Namun, perna ada bangsawan yang jatuh cinta pada warga biasa dan mengolah anak-anaknya menjadi pendekar meskipun pencapaiannya tidak sebaik anak bangsawan lain. Jalannya itu kemudian menginspirasi seorang raja dan memberlakukan peraturan agar generasi muda selama bisa menggunakan spirit bisa diolah menjadi pendekar masa depan.
Seiring waktu, banyak raja-raja yang mengikutinya dan anak-anak dari pernikahan bangsawan dengan warga biasa juga mulai banyak sehingga banyak rakyat biasa bisa men gunakan spiritual. Sesekali dalam satu decade, muncul beberapa bakat dan genius dari rakyat biasa yang bisa menyamai pendekar dari bangsawan.
Akademi zirah, sekolah Miang dan Timang ini berada diurutan kesepuluh sekolah terbaik di negara Pinra meskipun bukan sekolah kerajaan. Meski begitu, akademi zirah masih dianggap sekolah lusuh dan tua. Sekolah ini juga tidak memiliki banyak murid. Mungkin karena inilah, walaupun Miang terlambat dua bulan dari pendaftaran sekolah, dia masih diterima di sekolah ini.

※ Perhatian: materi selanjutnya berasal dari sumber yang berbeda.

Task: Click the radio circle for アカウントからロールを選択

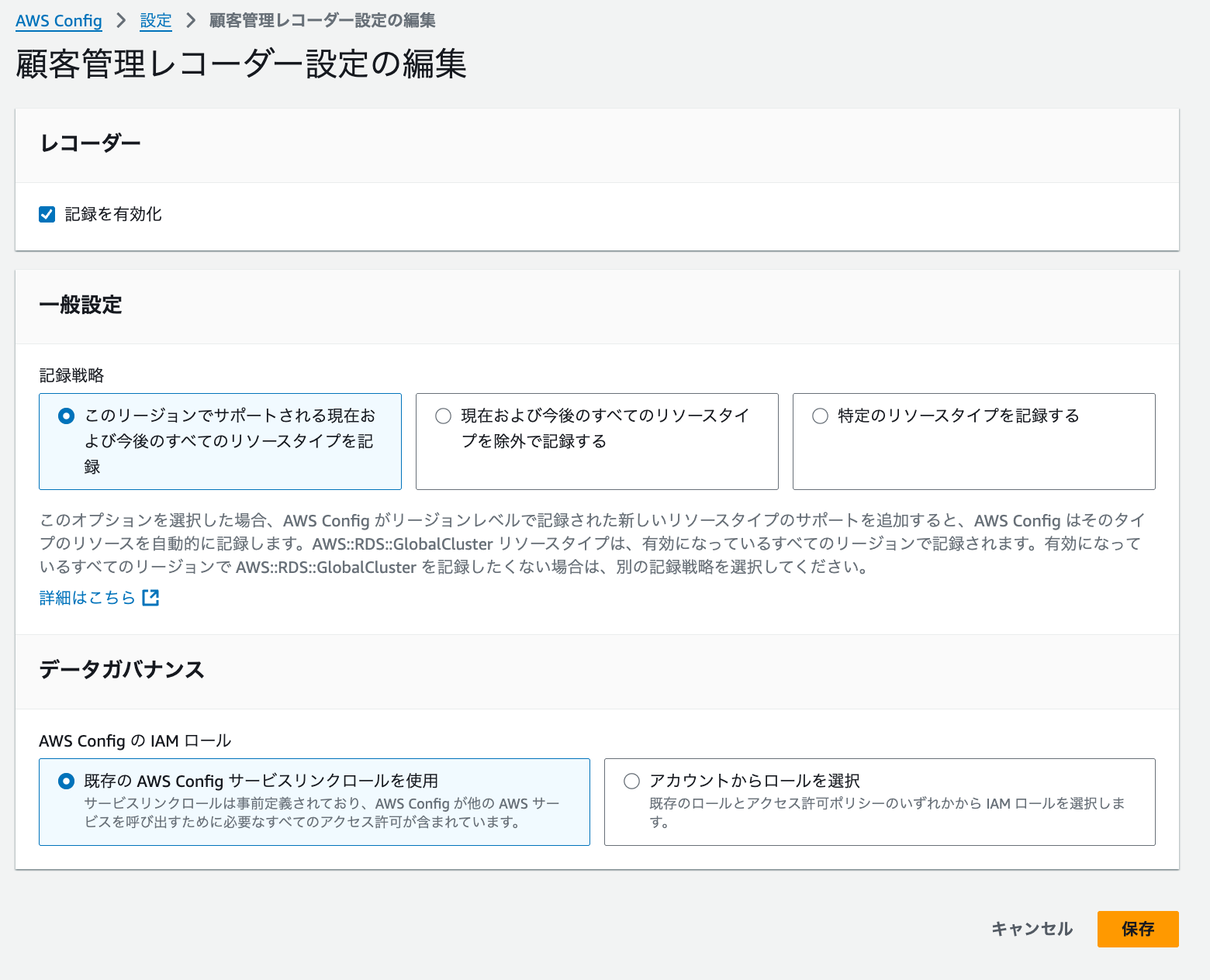Action: pos(631,781)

“Ayo kembali ke kelas.” Ajak Timang. “Sebentar lagi, waktu istirahat selesai.”
“Tinggal satu pelajaran lagi, kan?.” Miang bangkit dengan enggan.
“Kedengarannya kamu tidak sabar pulang.”
“Tentu saja. Sekarang cuaca panas, sangat cocok untuk berbaring di rumah.”
“Kamu tidak bisa terus bermalas-malasan. Tiga bulan kedepan, kita akan mendapat pelatihan fisik. Lagipula, disetiap keluarga. Anak muda seperti kita juga mendapat pelatihan keluarga. Terutama keluarga besar seperti empat keluarga terkemuka di kota Leppang.”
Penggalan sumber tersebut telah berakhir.